Pour améliorer l’employabilité des personnes avec un TSA, divers dispositifs ont été mis en place. Les prestations d’appui spécifiques (PAS), visent à apporter à la personne en recherche d’emploi ou à son employeur si elle est en poste, un appui expert « diagnostic et préconisation », dans le cadre de la définition d’un projet professionnel, de l’intégration en emploi ou en formation, du suivi en emploi ou du maintien en emploi.

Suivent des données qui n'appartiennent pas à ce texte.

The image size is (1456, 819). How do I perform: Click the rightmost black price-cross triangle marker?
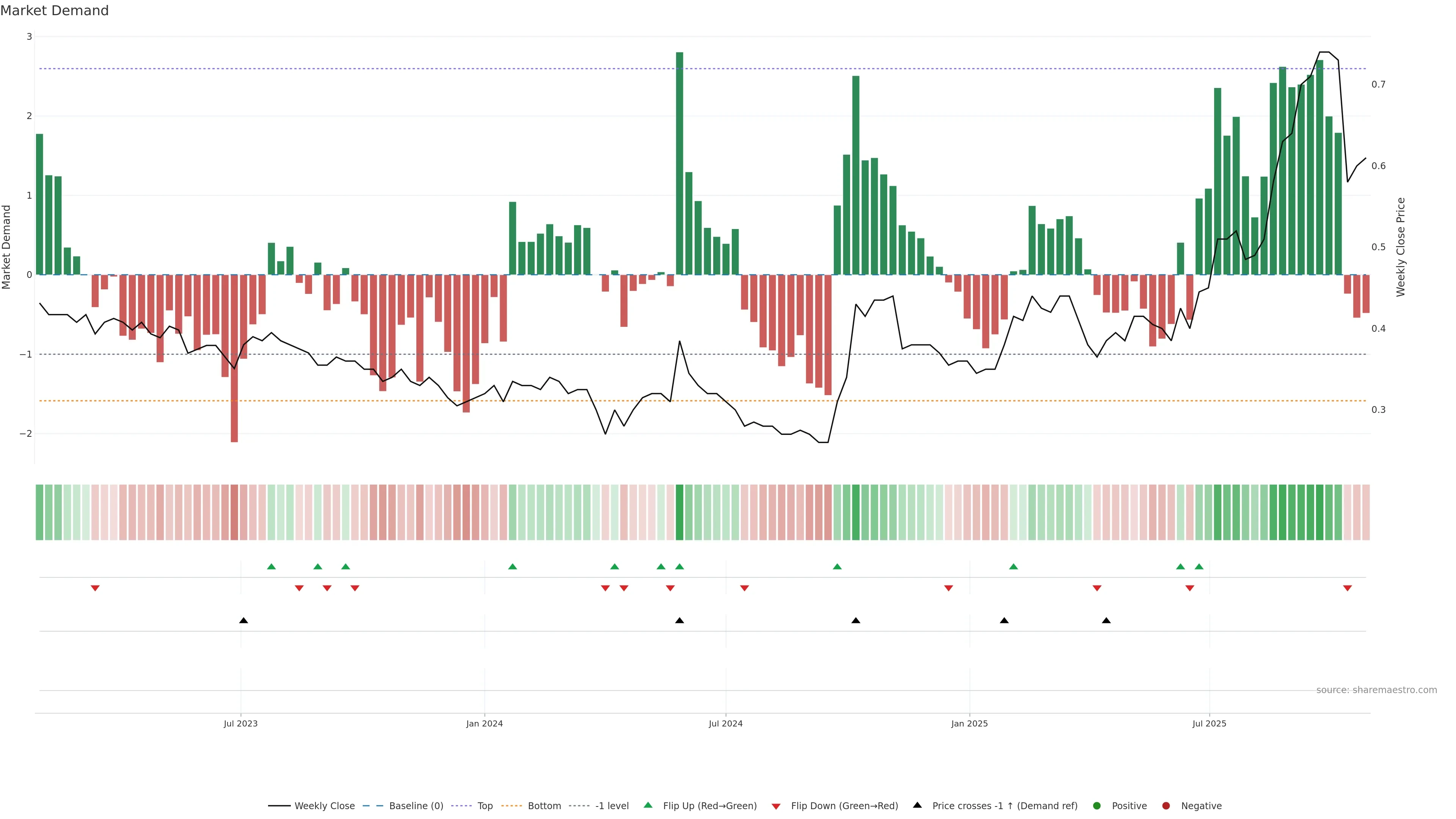[x=1106, y=620]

Mais selon Danièle Langloys, présidente de l’association Autisme France, cela présente deux problèmes : « D’abord, il n’existe pas de PAS Autisme. L’aide n’est donc pas ciblée. Et les personnes autistes n’ont pas toujours les compétences pour remplir un dossier de PAS. C’est compliqué. » Elle suggère de développer un groupe de travail au sein même du PAS Troubles du NeuroDéveloppement, dans lesquels a été classé l’autisme. Ce groupe s’appuierait sur les usagers et définirait leurs attendus en termes d’accompagnement et d’emploi.

Quels accompagnements pour l’inclusion ?

Quant au DEA, le Dispositif d’Emploi Accompagné, lui non plus ne convainc pas la présidente d’Autisme France. Rappelons qu’il s’inscrit dans une temporalité longue puisqu’il est à durée indéterminée. Il propose un accompagnement par un expert de ces troubles, de la personne dans le cadre de sa recherche d’emploi, mais aussi de son employeur, voire de ses collègues quand elle est en poste et ce sans date de fin.

Danièle Langloys déplore qu’il n’y ait que 17 % des DEA dédiés à l’autisme. « Déjà, il est difficile de trouver une entreprise, ensuite une entreprise qui « colle » avec la personnalité du ou de la candidate et puis il faut un gros suivi pour ces personnes, car les besoins changent suivant les situations au cours d’une carrière. Il faut des moyens importants ». Elle est rejointe par Josef Schovanec. « L’inclusion demande un investissement massif sur le plan humain, et ce dans la durée » assure-t-il. « Le malheur étant que les accompagnateurs professionnels compétents et expérimentés dans l’autisme sont rares. Les entreprises qui en ont les gardent, telle la poule aux œufs d’or. Il serait urgent de créer des filières de formation pour ces métiers ».

Plus de moyens et davantage d’accompagnants formés

Ainsi, Danièle Langloys apparaît assez pessimiste sur la question de l’emploi des personnes avec un TSA. Si elle se réjouit de constater que de plus en plus d’entreprises contactent l’association pour demander des conseils pour intégrer une personne autiste, elle souligne également que ce n’est pas normal qu’Autisme France reste leur seule interlocutrice. « Les entreprises restent frileuses, car elles n’ont pas de soutien », constate-t-elle amèrement. Autre point soulevé : il y a des initiatives, mais celles-ci restent ponctuelles et localisées et ne sont pas reprises au niveau national. Du côté des ESAT, cela manque d’éducateurs formés spécifiquement et le taux d’encadrement de 1 pour 10 n’est pas suffisant.

À l’autre bout du spectre autistique, certains parviennent à travailler, comme le rappelle Danièle Langloys, notamment au sein des Foyers d’accueil médicalisés (FAM) et des Maisons d’accueil spécialisées (MAS). « Mais on n’arrive pas à les financer parce que d’un point de vue administratif, si vous êtes dans un FAM ou d’un MAS c’est que cela signifie que vous êtes inapte au travail alors que ce n’est pas toujours le cas. Certains peuvent faire du tri ou encore s’occuper du ramassage des feuilles. »

On l’aura compris, la solution se résumerait ainsi : plus de financement, un accompagnement sur la durée, spécifique à chacun, et davantage d’accompagnants formés à l’autisme. De gros chantiers en perspective pour une inclusion réussie.